◆ EXTRAIT CHOISI
________________________
Moins de deux ans après la parution en Europe d’un premier effort unanimement salué, voici qu’Alela Diane arrive à un carrefour majeur de sa courte carrière. Ce fameux toujours difficile deuxième album… ou comment donner suite à l’insurpassable The Pirate’s Gospel. Mais surtout comment résoudre cet éternel dilemme : continuer sur la même lancée au risque d’user la recette… ou prendre son monde à contrepied au risque de laisser ses fans sur le bas côté. Le tout sans baisser la garde côté inspiration...
Pourtant, la donne a bien changé ces derniers mois… Après des prestations en comité restreint à l’Européen et à la Cigale, Alela a écumé en solo les scènes estivales l’an passé. Avant de se voir consacrée au festival des Inrocks en novembre dernier. Inutile d’insister ensuite sur l’insolente célérité avec laquelle les tickets de son Bataclan du 6 avril se sont arrachés. Tout portant d’ailleurs à croire que cet Olympia planifié début juin subira le même sort.
________________________
◆ DONNÉES FOURNIES
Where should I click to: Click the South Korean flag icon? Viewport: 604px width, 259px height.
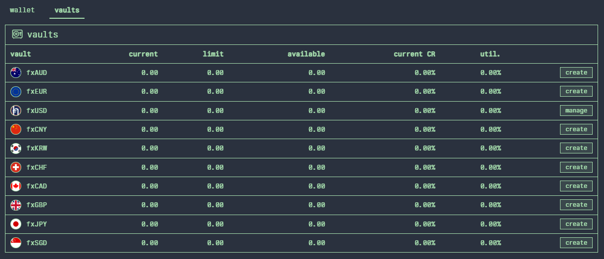tap(16, 148)
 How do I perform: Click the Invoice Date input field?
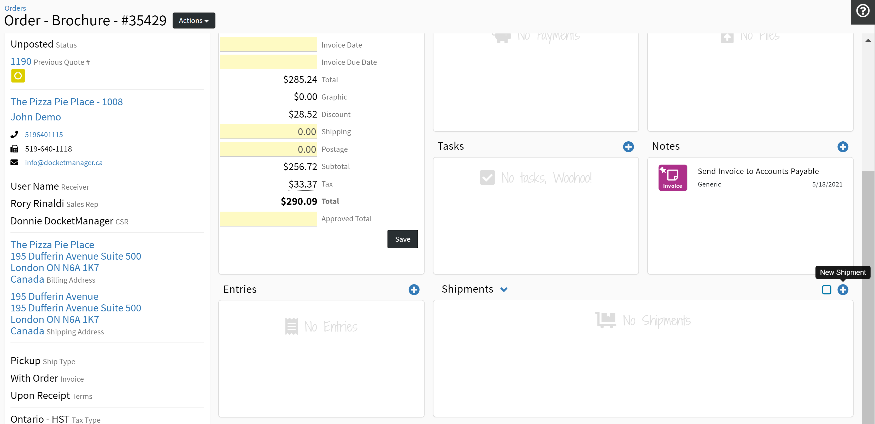tap(268, 45)
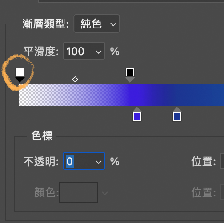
________________________
◆ LISTE DES TÂCHES
[1] Répondez aux questions suivantes sur l'extrait consacré à Alela Diane.
(a) Quel est le titre du premier album d'Alela Diane ?
(b) Dans quelles salles a-t-elle joué en comité restreint ?
(c) À quelle date a lieu son concert au Bataclan ?
[2] Transcrivez le passage de l'extrait consacré à Alela Diane qui commence à « Moins de deux » et finit à « garde côté inspiration... ».

◆ RÉPONSES FOURNIES
[1]
(a) The Pirate's Gospel
(b) À l'Européen et à la Cigale
(c) Le 6 avril

[2]
Moins de deux ans après la parution en Europe d’un premier effort unanimement salué, voici qu’Alela Diane arrive à un carrefour majeur de sa courte carrière. Ce fameux toujours difficile deuxième album… ou comment donner suite à l’insurpassable The Pirate’s Gospel. Mais surtout comment résoudre cet éternel dilemme : continuer sur la même lancée au risque d’user la recette… ou prendre son monde à contrepied au risque de laisser ses fans sur le bas côté. Le tout sans baisser la garde côté inspiration...